I also wondered this. There's no way that the cookie are hard-coded. It has to have some limitations.
Great video.
I have a upcoming internal pentest at a company soon. When will this series be coming out? This is awesome.
Very soon! Hopefully early 2023
Thanks for sharing this; can you please indicate what type of MFA was using "the client"?
Microsoft Authenticator
Hey all well but one query if u have to launch campaign for 20 ppl then how should I need ti change the rid at server level or ?
You shouldn’t need to change the rid unless you’re changing the whole campaign
sir o365 template is not intercepting token on evilgnx2, so can you please share your Updated o3652 template please?
That template is part of the evilgophish repo
thanks for sharing l
You bet. Thanks for watching!
I DO NOT SEE THE USE...HELP ME OUT HERE. SAY YOU DO THIS FOR BANKING AND THEY NEED TO GO THROUGH THE SMS OR IN APP NOTIFICATION WHAT COOKIES DO YOU GET HOW YOU GET THAT?
The use here is you can steal the session token from a user once they authenticate using any method that’s not FIDO2 or magic link.
@@CyberAttackDefense hey thanks for answering. I mean to delete my stupid comment as i later understood the cookie jar thing that happens later once the user enter the website it is redirected. I do not know if you know but you are the ONLY one who has a video on this topic i mean if you literally search allintitle: --- u are the only one. Would you be able to make a video on create our own phishlet. The amazing dude over at VillaRoot has one but it would be amazing having you also do a class.. Would you?
thanks
@@user-jp4pl9dk9i Thanks for watching. I will demo evilginx3 when it comes out here soon as well just to keep everyone up to date.
What/who do you use for mx verification?
Sendgrid
I don't have the Landing Pages module.
Evilgophish has some different lures than evilginx2
@@CyberAttackDefense Yep but in this video you have it
@@CyberAttackDefense the link created by evilginx does not work
@@fabianpena7370 not sure.
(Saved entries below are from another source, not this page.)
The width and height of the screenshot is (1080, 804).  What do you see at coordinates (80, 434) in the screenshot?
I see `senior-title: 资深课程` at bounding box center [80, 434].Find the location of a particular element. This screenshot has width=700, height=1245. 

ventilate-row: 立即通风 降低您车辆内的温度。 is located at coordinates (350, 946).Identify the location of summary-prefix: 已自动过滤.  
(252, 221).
I used evilgophish repo try that.
does it still work for outlook as per 26 dec 2022 today?
As far as I know this still works.
@@CyberAttackDefense i tried but ot failed
@@novianindy887 So you enabled SSL/HTTPS?
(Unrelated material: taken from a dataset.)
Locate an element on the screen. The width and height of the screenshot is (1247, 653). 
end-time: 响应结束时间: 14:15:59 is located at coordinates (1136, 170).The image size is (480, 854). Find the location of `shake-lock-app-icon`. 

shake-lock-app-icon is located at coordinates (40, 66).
can you do a tutorial on how to setup evilgophish?
I can. It will probably have to be a series to do the whole setup.
@@CyberAttackDefense oh wow yes please That would be awesome I don’t think there’s other tutorials on RUclips
@@CyberAttackDefense Yes please! This would be super useful! Hope you can start the series soon, im excited!
I have one more video coming up on writing ransomware for ESXi then I will start the EvilGoPhish series. I will also extend it to internal phishing for more evil.
@@CyberAttackDefense Thanks for your hardwork!!!
your password is visible at 4:58
:/ fix it?
Yep I knew that was going to happen so I changed them before I released this video
It’s ok he has MFA enabled.
@@JamesEtc3417 lol
Can u hack a hacker
Please make vd for install tool evilginx2
Ok I was planning on doing a setup video next.